Court Issues Guidelines For Parental Rights Cases
Elvin G.'s parental rights to his sons, then 10 and 9 years old, respectively, were terminated on Oct. 1, 2012. The children had been raised mostly by their mother who struggled with substance abuse problems. The Department of Children and Families became involved with her family in 2006 because of her drug problems and need for housing assistance.
Around that time, the mother had another child, with a different father, and tested positive for the illegal drug PCP. Later that year, DCF announced that it now considered the children to be neglected. But they remained in the mother's care under the protective supervision of DCF.
Around the time the children were born, Elvin G. was in prison on drug charges. He was later released to a halfway house, from which he escaped. He was caught and jailed again a few months later. In 2004, he was charged by federal authorities with possession of a stolen firearm. He was sentenced to 10 years in prison in 2005.

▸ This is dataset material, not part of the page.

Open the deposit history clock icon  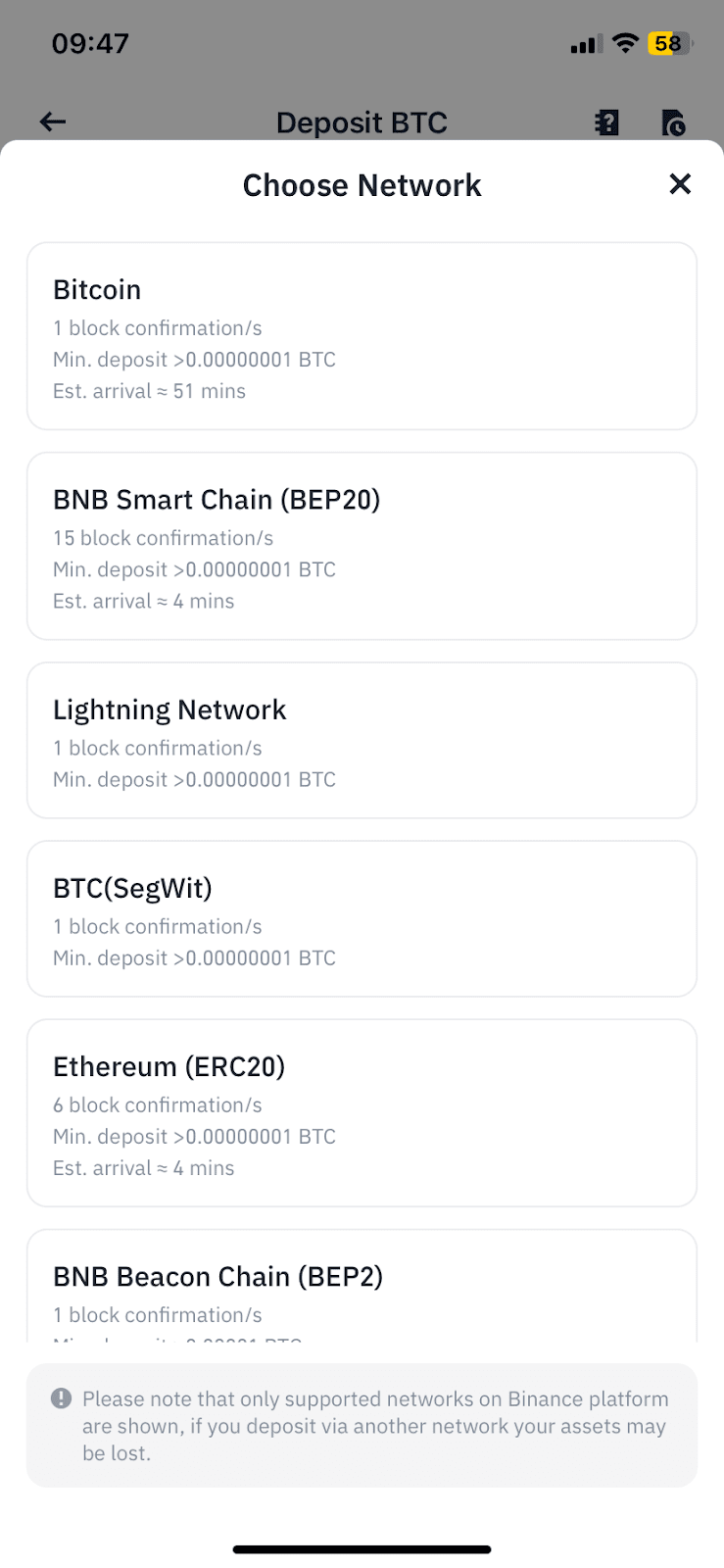pos(673,122)
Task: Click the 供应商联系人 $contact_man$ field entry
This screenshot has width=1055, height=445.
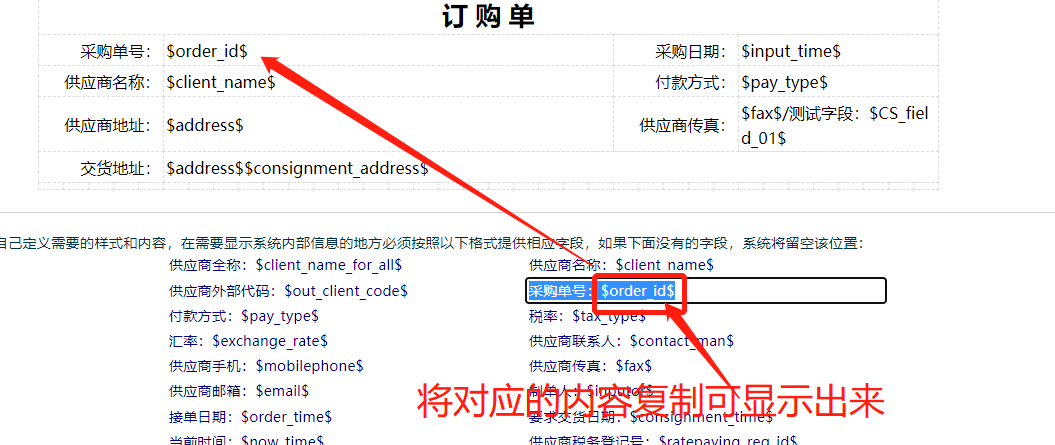Action: point(631,341)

By early 2008, due to the mother's continued substance abuse problems, DCF had taken custody of the children.
In 2010, after the children had been in foster care for two years, DCF argued that the father had failed to rehabilitate himself despite participating in prison-based parenting, substance abuse and anger management programs. DCF said the father got into trouble while in prison, including possessing marijuana and failing a drug test. This resulted in an 18-month loss of visitation rights with his children. He also did not keep DCF updated about to his prison transfers. The agency had to track him down after he was transferred from a prison in New York to one in Arizona.
The mother, meanwhile, became disabled after having an aneurysm. It wasn't until her disabling condition was confirmed by doctors that DCF and the courts refocused their efforts towards termination of parental rights and adoption. The previous plan had focused primarily on reuniting the children with their mother.

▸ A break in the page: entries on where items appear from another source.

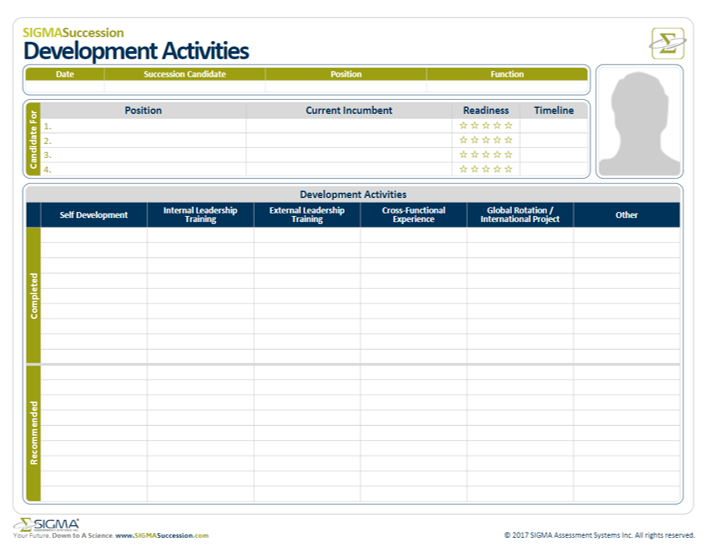Click the Recommended section side label
This screenshot has width=710, height=552.
(x=33, y=433)
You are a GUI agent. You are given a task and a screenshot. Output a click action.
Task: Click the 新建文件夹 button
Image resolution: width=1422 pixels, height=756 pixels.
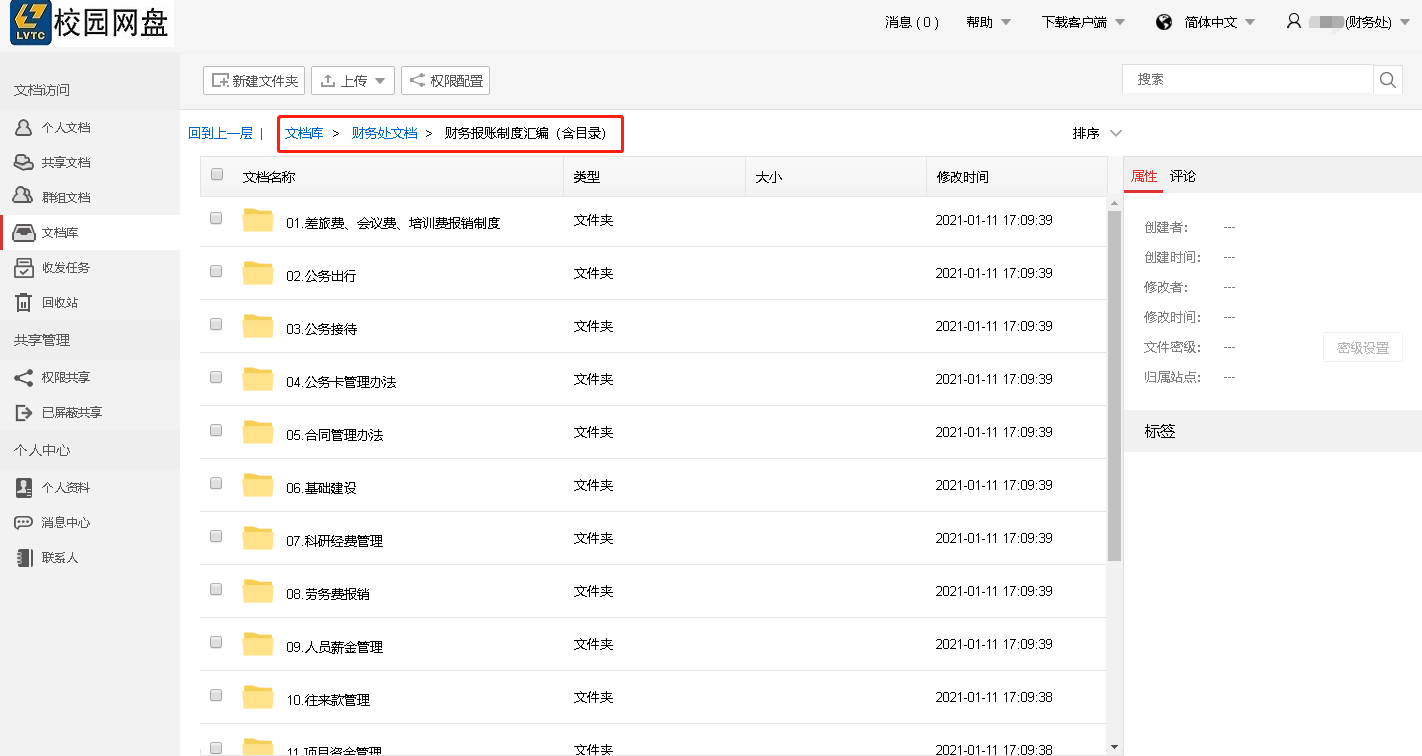click(254, 81)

In early 2012, a termination of parental rights hearing took place over three days at which the father participated via videoconference.

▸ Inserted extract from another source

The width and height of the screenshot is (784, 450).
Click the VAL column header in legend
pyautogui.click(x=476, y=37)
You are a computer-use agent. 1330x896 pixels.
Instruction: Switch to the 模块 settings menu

At the trial, the father's lawyer argued that the court needed to give the father specific steps to follow prior to terminating his parental rights, claiming that such steps are mandated by state statute. However, Superior Court Judge Constance Epstein ruled that state statute does not require a court to issue specific steps for a parent prior to terminating their parental rights when there has been a prior court adjudication of neglect.
The father then appealed and the state Supreme Court took up the case.
Chief Justice Rogers noted in the decision, which will be officially released Nov. 12, that although specific steps must be given to parents facing the loss of their children, the parent's completion of the steps does not ensure they will prevail in a termination proceeding.